*GIVEN PASSAGE*.
Looking back now over those 41 years, it is possible to envisage future historians arriving at the conclusions that Trotsky was the greatest revolutionary specialist on the counter-revolutionary role of the Soviet bureaucracy.
After founding the Fourth International in the autumn of 1938, he became engaged in what was literally a life and death struggle inside the Socialist Workers Party of the United States against those who rejected dialectics.
It is impossible, of course, to separate those two major experiences. Taken together, from a background of many others, they were an integral part of Trotsky’s contribution to the Marxist-Leninist tradition, which is so proudly embodied in the International Committee of the Fourth International today.
In the autumn of 1939 he was called upon to explain why several leading members of his own movement claimed that they accepted Marxism, but without the dialectic.

*INFORMATION SHOWN*.
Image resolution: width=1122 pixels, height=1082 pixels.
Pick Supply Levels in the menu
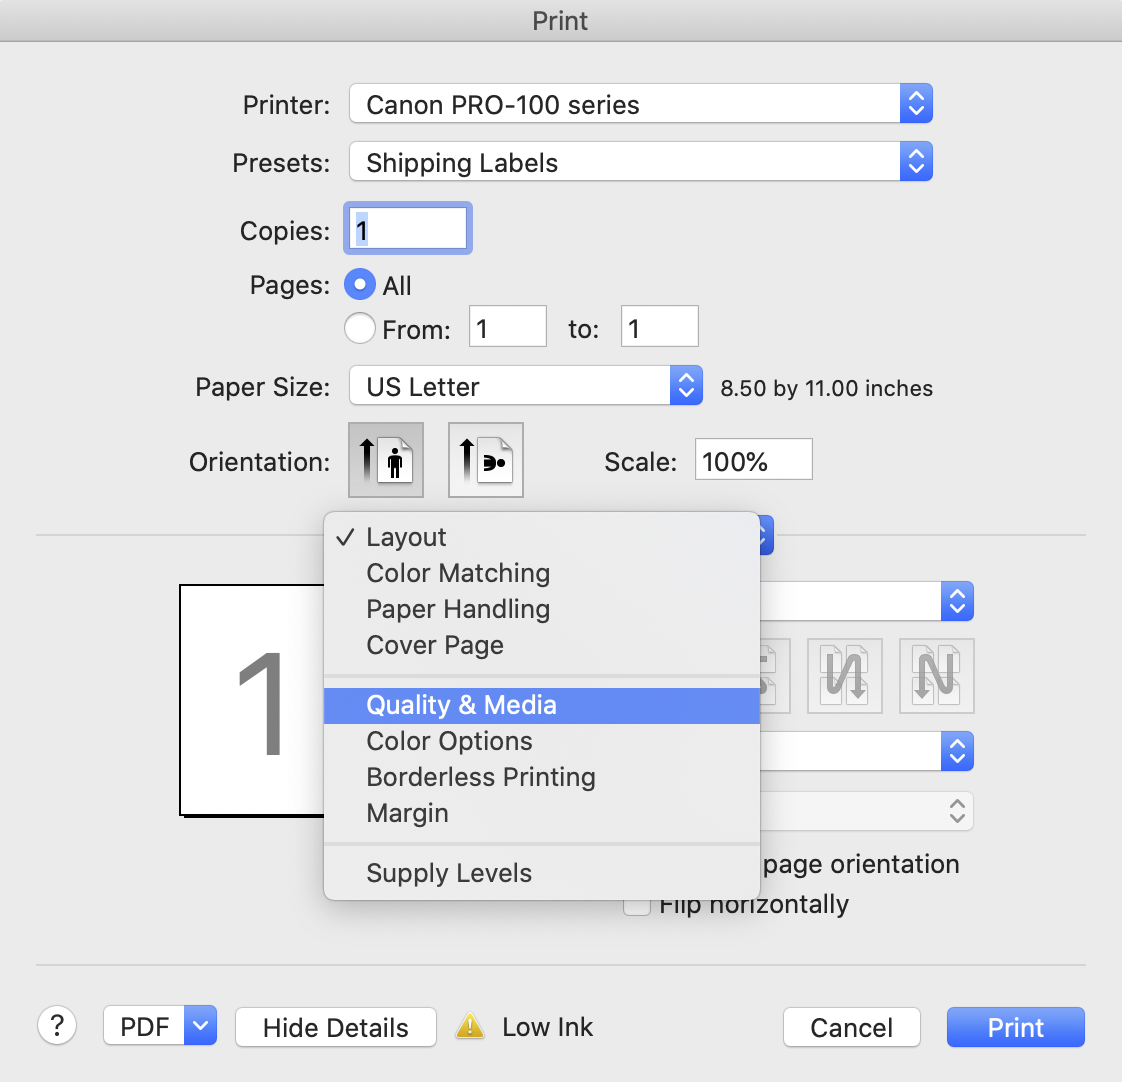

*EXERCISE INSTRUCTIONS*. Reproduce part of the Trotsky passage word for word, beginning at "After founding the" and stopping after "Fourth International today.".

*THE RESULT*.
After founding the Fourth International in the autumn of 1938, he became engaged in what was literally a life and death struggle inside the Socialist Workers Party of the United States against those who rejected dialectics.
It is impossible, of course, to separate those two major experiences. Taken together, from a background of many others, they were an integral part of Trotsky’s contribution to the Marxist-Leninist tradition, which is so proudly embodied in the International Committee of the Fourth International today.